■ Task: Please repeat all the entries. Nothing may differ.

[Opening Dataset entries section]

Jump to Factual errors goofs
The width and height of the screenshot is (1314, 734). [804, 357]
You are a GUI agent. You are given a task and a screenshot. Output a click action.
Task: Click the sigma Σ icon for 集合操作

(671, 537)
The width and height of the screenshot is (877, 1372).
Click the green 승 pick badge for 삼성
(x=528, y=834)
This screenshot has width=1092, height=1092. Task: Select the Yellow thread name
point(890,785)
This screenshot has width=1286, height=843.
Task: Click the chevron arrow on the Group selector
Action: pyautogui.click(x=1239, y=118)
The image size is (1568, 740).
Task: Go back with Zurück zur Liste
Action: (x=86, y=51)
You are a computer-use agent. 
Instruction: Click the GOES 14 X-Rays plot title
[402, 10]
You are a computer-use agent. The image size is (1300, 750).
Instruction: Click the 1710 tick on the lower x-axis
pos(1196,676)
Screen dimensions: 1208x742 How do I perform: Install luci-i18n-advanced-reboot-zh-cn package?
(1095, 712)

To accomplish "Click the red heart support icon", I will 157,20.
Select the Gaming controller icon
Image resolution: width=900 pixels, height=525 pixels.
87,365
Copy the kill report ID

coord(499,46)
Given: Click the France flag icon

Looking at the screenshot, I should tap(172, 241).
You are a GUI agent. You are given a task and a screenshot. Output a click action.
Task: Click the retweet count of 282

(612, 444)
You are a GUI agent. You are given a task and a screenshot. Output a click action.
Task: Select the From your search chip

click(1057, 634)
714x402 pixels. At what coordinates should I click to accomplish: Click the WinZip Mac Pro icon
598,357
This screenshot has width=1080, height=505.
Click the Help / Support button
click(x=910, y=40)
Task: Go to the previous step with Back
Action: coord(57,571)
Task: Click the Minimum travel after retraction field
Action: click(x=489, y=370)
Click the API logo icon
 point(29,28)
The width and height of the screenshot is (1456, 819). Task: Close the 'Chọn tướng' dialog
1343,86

[Closing Dataset entries section]

■ Answer to this problem:
Jump to Factual errors goofs
The width and height of the screenshot is (1314, 734). [804, 357]
You are a GUI agent. You are given a task and a screenshot. Output a click action.
Task: Click the sigma Σ icon for 集合操作

(671, 537)
The width and height of the screenshot is (877, 1372).
Click the green 승 pick badge for 삼성
(x=528, y=834)
This screenshot has width=1092, height=1092. Task: Select the Yellow thread name
point(890,785)
This screenshot has width=1286, height=843.
Task: Click the chevron arrow on the Group selector
Action: pyautogui.click(x=1239, y=118)
The image size is (1568, 740).
Task: Go back with Zurück zur Liste
Action: (x=86, y=51)
You are a computer-use agent. 
Instruction: Click the GOES 14 X-Rays plot title
[402, 10]
You are a computer-use agent. The image size is (1300, 750).
Instruction: Click the 1710 tick on the lower x-axis
pos(1196,676)
Screen dimensions: 1208x742 How do I perform: Install luci-i18n-advanced-reboot-zh-cn package?
(1095, 712)

To accomplish "Click the red heart support icon", I will 157,20.
Select the Gaming controller icon
Image resolution: width=900 pixels, height=525 pixels.
87,365
Copy the kill report ID

coord(499,46)
Given: Click the France flag icon

Looking at the screenshot, I should tap(172, 241).
You are a GUI agent. You are given a task and a screenshot. Output a click action.
Task: Click the retweet count of 282

(612, 444)
You are a GUI agent. You are given a task and a screenshot. Output a click action.
Task: Select the From your search chip

click(1057, 634)
714x402 pixels. At what coordinates should I click to accomplish: Click the WinZip Mac Pro icon
598,357
This screenshot has width=1080, height=505.
Click the Help / Support button
click(x=910, y=40)
Task: Go to the previous step with Back
Action: coord(57,571)
Task: Click the Minimum travel after retraction field
Action: click(x=489, y=370)
Click the API logo icon
 point(29,28)
The width and height of the screenshot is (1456, 819). Task: Close the 'Chọn tướng' dialog
1343,86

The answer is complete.